Mientras tratamos de resolverlo, despunto el vicio periodístico y acerco estas noticias de Foreign Policy. No están en los titulares, pero son focos a vigilar del incendio en curso.
«La guerra entre Estados Unidos e Israel contra Irán no es una guerra mundial. Pero a medida que el conflicto entra en su tercera semana, sus efectos en todo el mundo son evidentes.
En los próximos días, cuatro de los bancos centrales más importantes del mundo —la Reserva Federal de Estados Unidos, el Banco Central Europeo, el Banco de Inglaterra y el Banco de Japón— se reunirán para debatir cómo responder a lo que la Asociación Internacional de Energía ha calificado como la mayor perturbación del mercado petrolero de la historia.
La reunión de la Reserva Federal, en un contexto de indicadores económicos a la baja y noticias de que los primeros seis días del despliegue militar estadounidense costaron más de 11.000 millones de dólares , será observada con especial atención, aunque nadie espera una modificación de los tipos de interés.
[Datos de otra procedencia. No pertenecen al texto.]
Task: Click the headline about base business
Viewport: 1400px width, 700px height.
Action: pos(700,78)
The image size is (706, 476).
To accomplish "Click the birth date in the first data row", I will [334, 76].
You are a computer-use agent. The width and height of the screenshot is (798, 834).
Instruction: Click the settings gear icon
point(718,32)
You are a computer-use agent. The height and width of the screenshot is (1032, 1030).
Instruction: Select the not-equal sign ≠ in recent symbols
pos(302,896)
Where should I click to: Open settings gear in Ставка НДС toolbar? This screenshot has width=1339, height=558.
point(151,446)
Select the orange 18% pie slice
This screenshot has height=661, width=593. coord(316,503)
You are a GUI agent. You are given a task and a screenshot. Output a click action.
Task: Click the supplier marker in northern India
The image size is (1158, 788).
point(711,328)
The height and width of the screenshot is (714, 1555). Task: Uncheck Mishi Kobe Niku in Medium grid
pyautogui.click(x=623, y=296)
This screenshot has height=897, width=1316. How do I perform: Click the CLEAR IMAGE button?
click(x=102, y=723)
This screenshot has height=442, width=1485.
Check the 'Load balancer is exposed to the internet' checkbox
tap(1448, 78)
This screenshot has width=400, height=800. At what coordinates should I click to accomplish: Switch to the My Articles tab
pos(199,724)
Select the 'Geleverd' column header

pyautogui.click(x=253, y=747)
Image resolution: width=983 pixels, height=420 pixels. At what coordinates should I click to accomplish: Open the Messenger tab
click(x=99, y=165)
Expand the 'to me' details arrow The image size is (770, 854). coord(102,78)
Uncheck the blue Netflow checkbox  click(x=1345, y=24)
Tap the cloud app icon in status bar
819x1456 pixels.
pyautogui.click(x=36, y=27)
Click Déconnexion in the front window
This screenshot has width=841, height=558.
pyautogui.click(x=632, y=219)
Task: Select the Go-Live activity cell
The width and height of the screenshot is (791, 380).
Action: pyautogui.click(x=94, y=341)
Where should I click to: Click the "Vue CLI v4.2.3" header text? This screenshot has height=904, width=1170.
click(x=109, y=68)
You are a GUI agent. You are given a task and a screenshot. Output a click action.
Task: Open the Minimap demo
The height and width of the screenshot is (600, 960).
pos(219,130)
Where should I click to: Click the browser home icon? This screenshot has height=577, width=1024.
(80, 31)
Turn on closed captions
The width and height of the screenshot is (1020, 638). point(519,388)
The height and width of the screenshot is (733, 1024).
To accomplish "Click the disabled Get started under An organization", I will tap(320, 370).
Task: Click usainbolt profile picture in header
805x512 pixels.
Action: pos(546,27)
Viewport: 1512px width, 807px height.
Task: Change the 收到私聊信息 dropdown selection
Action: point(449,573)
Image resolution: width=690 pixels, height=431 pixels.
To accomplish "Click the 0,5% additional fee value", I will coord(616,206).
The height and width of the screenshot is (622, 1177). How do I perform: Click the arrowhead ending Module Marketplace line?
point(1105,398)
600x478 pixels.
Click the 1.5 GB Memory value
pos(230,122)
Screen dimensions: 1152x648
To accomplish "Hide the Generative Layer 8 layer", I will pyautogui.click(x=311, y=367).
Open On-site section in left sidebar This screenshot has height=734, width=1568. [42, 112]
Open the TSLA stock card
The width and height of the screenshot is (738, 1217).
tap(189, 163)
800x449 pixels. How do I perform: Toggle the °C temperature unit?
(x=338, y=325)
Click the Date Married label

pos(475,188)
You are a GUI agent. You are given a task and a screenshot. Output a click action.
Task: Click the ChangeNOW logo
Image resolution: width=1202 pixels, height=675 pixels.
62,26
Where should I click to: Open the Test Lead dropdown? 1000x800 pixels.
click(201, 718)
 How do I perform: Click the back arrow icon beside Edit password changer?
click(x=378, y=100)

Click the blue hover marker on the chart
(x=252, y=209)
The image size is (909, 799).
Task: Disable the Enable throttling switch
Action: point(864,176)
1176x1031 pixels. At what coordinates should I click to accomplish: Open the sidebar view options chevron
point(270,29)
Por otro lado, la dinámica geopolítica está cambiando. Hasta el momento, ningún país ha respondido al llamado del presidente estadounidense Donald Trump para unirse a una coalición que abra el estrecho de Ormuz. Este permanece prácticamente cerrado, al igual que el aeropuerto de Dubái, el centro de conexiones internacionales más transitado del mundo, que cerró temporalmente la madrugada del lunes después de que un dron impactara contra un tanque de combustible.»
Nosotros, en el Extremo Sur, estamos lejos, aunque el aumento del petróleo y de los fertilizantes, y el encarecimiento del transporte nos afecte.
Tenemos nuestro propio imbécil -parece ser una moda que también se extiende en jefes de estado- que hace declaraciones y gestos que nadie le pide. Pero no existe ninguna posibilidad que nuestras fuerzas armadas participen, ni siquiera simbólicamente, en este conflicto.